___ Records to use
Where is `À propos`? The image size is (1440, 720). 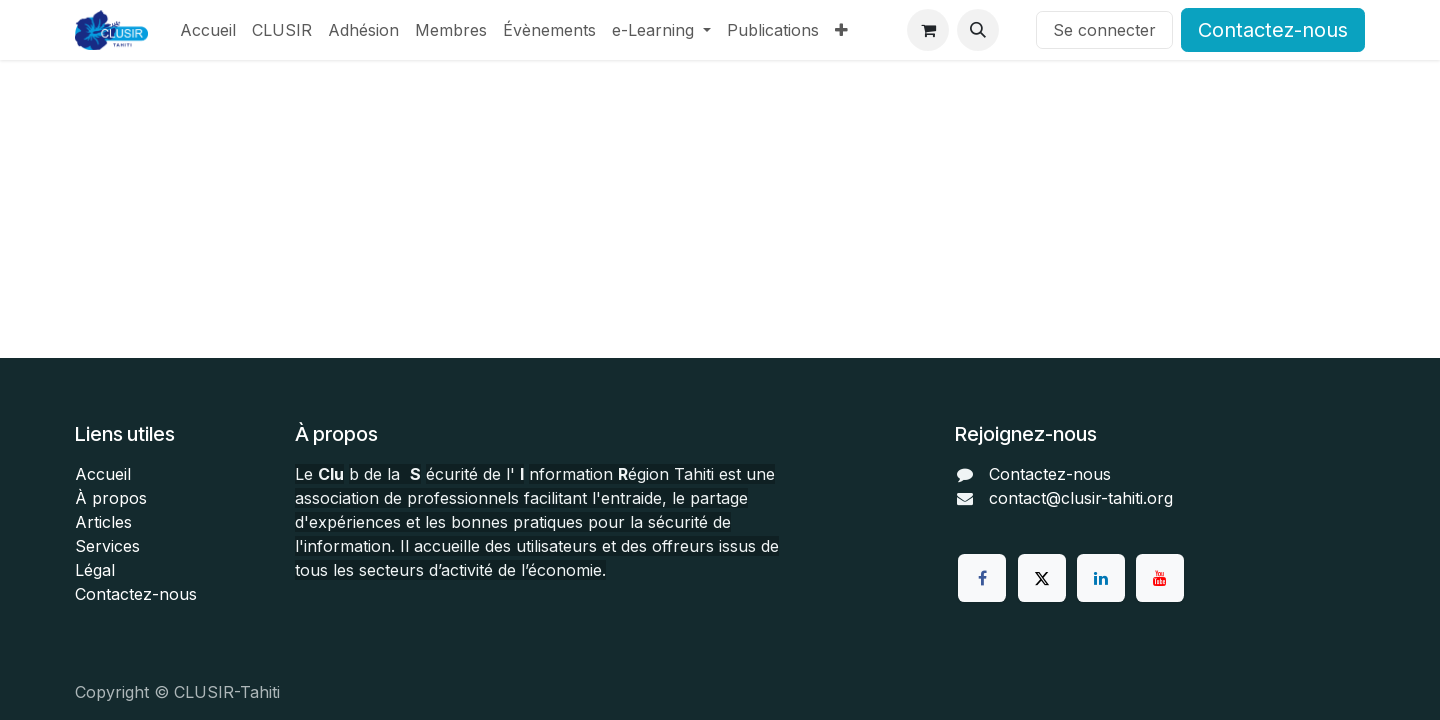
À propos is located at coordinates (111, 498).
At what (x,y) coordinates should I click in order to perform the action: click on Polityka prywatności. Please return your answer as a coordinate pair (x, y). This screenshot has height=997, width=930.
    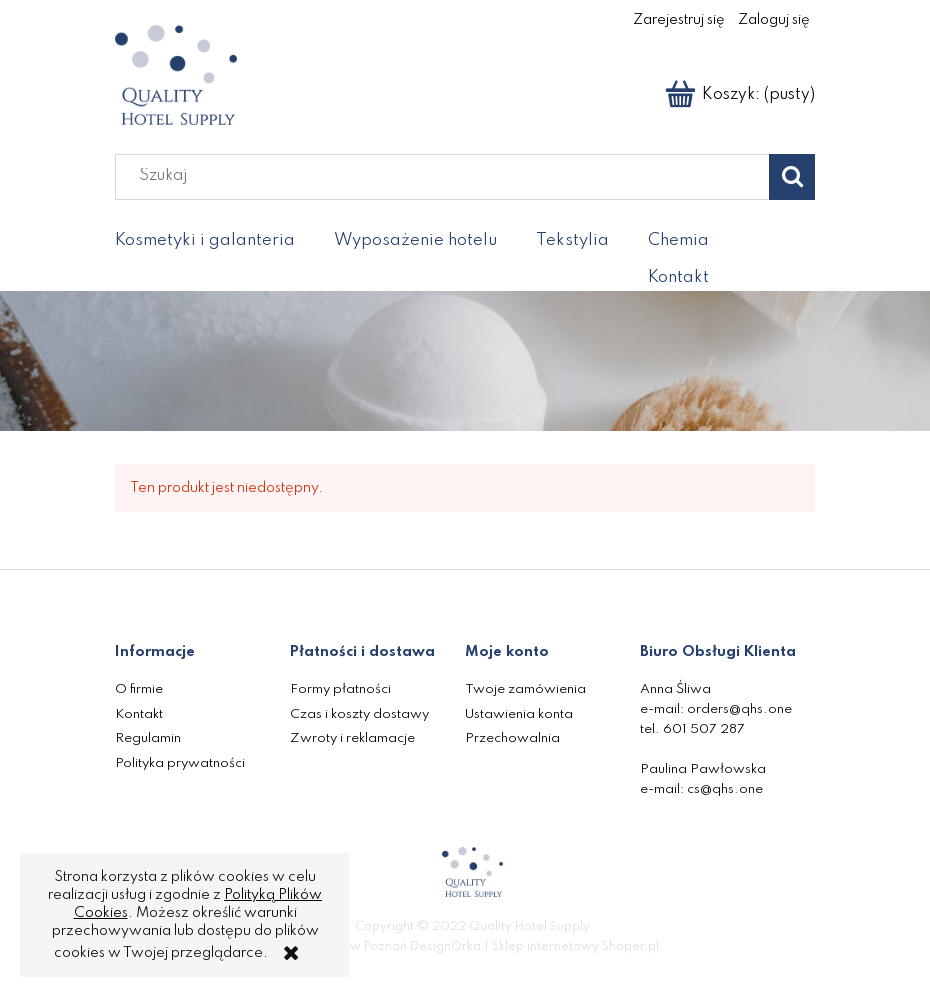
    Looking at the image, I should click on (180, 763).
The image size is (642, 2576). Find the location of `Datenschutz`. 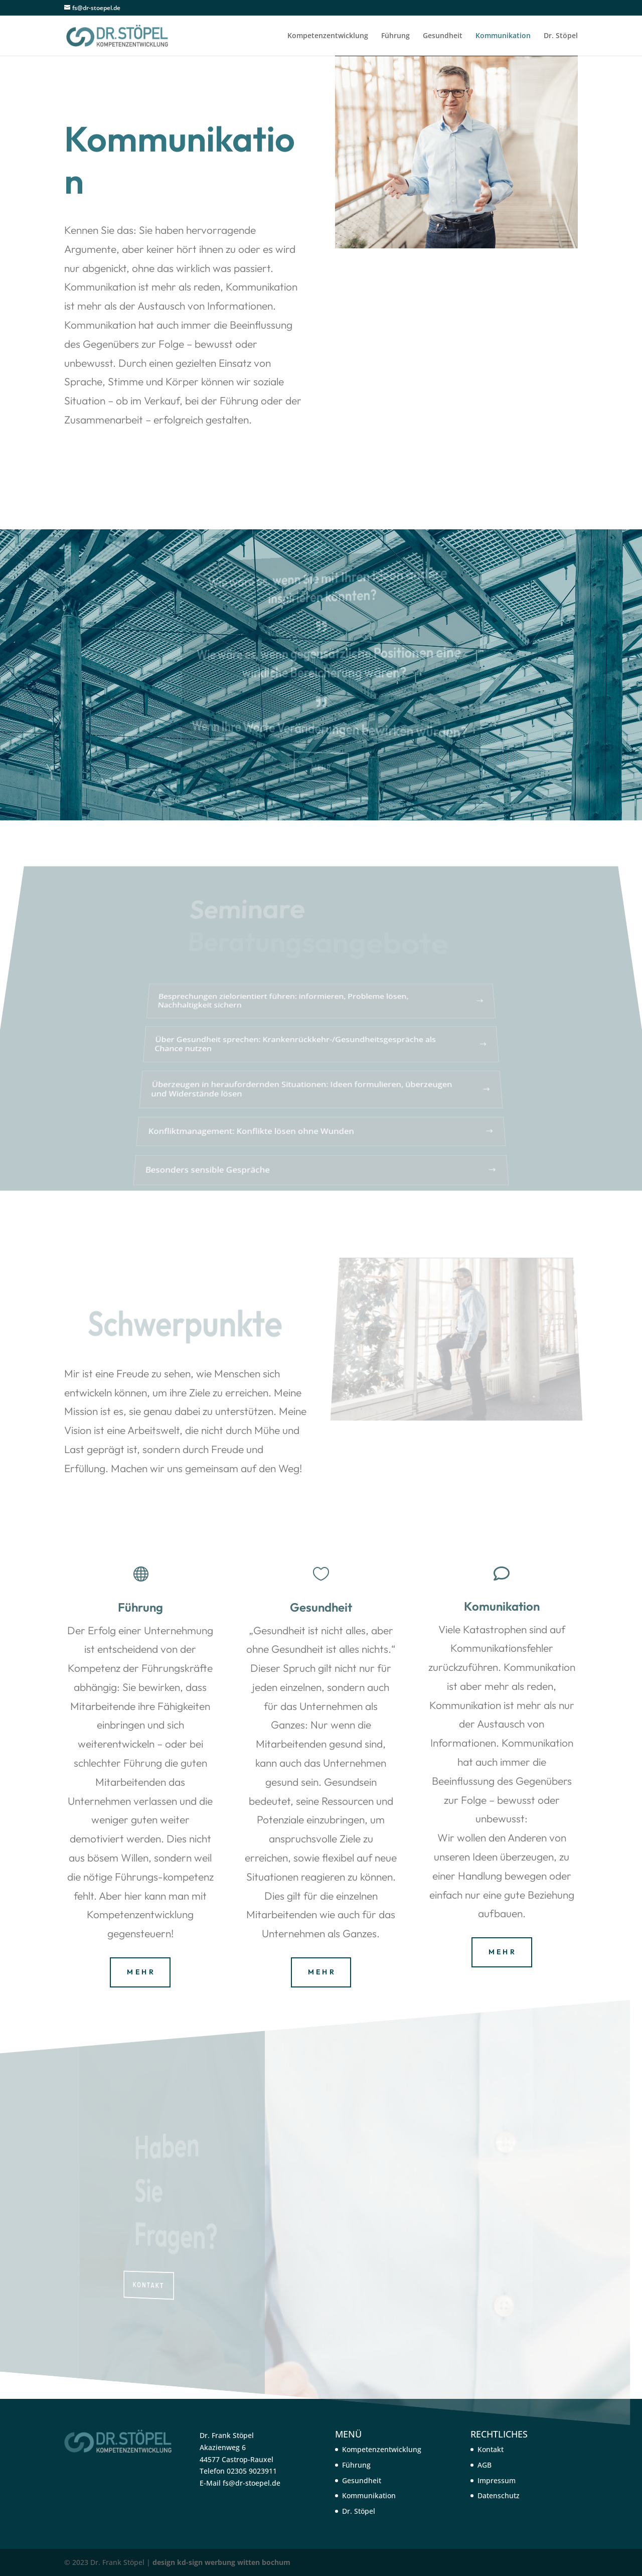

Datenschutz is located at coordinates (498, 2495).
______
Copy the entries from the line containing "The image size is (642, 2576)." through the last one, changing "location" to "position" and keeping everything else the same. Leave the pictures out.

● Written answer:
The image size is (642, 2576). Find the position of `Datenschutz`. 

Datenschutz is located at coordinates (498, 2495).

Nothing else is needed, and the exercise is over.